The proverb that the enemy of my enemy is my friend appears to be at the heart of the deal brokered by the Trump administration that normalizes relations between Israel and the United Arab Emirates. Both have a mutual enemy in Iran, so both parties have decided it’s in their best interests to be friends. This is the first time Israel has normalized relations with a Gulf Arab state, and it has agreed to suspend the annexation of West Bank territory that could serve as a homeland for Palestinians living in the region. There’s still a long road to travel to bring peace and stability to the region, but any step in that direction is welcome.

The rich history of Southwestern Pennsylvania has long been one of its calling cards, and that fact has been reaffirmed in a decision that adds the city of Washington’s central business district to the National Register of Historic Places. The Washington Business District Authority will receive a $12,000 state grant to develop preservation guidelines for the business district. At the same time, the W.A. Young & Sons Foundry and Machine Shop in the Greene County community of Rices Landing has received a $73,000 grant for the State Historical and Museum Commission to preserve its windows and wooden siding, and the Meadowcroft Rockshelter and Historic Village near Avella is getting a $75,000 Keystone Historic Preservation grant to repair some of the stairs leading to the rockshelter. Grants like these will help protect these sites for future generations.
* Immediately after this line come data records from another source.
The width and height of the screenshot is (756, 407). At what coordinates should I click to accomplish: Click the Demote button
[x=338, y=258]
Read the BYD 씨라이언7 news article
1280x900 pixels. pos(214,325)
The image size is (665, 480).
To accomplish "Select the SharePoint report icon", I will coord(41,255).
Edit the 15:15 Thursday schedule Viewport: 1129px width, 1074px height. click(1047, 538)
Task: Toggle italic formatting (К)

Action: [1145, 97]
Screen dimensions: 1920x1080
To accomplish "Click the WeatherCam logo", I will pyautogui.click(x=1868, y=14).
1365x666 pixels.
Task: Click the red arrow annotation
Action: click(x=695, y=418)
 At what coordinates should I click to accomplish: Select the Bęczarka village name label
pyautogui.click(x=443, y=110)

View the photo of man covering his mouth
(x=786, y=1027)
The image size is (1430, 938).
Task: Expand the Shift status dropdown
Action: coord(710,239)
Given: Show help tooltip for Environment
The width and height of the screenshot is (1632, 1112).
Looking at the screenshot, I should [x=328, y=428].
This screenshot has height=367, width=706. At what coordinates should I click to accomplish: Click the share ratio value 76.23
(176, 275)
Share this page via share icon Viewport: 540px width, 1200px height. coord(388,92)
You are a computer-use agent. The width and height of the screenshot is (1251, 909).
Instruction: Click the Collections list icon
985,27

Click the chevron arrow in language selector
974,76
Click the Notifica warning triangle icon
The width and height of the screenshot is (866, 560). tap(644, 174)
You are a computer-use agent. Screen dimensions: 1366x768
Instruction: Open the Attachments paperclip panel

Older adults can be vulnerable to financial exploitation, and a report released this week by the Pennsylvania Department of Aging outlined just how devastating it can be. It found that seniors who end up being hoodwinked end up losing, on average, $40,000, and sometimes have to receive benefits like Medicaid as a result of these crimes. Even more disturbing is the fact that the perpetrators are most often family or friends, not shadowy figures who call on the phone. The Wolf administration is hoping that state laws are updated that would help extend protections for seniors, so that fewer of them become victims of financial exploitation. The Pennsylvania Senate has already approved a measure that would accomplish these goals, but a similar bill is languishing in the House. Our representatives need to get on the stick and approve this before the legislative session ends in December.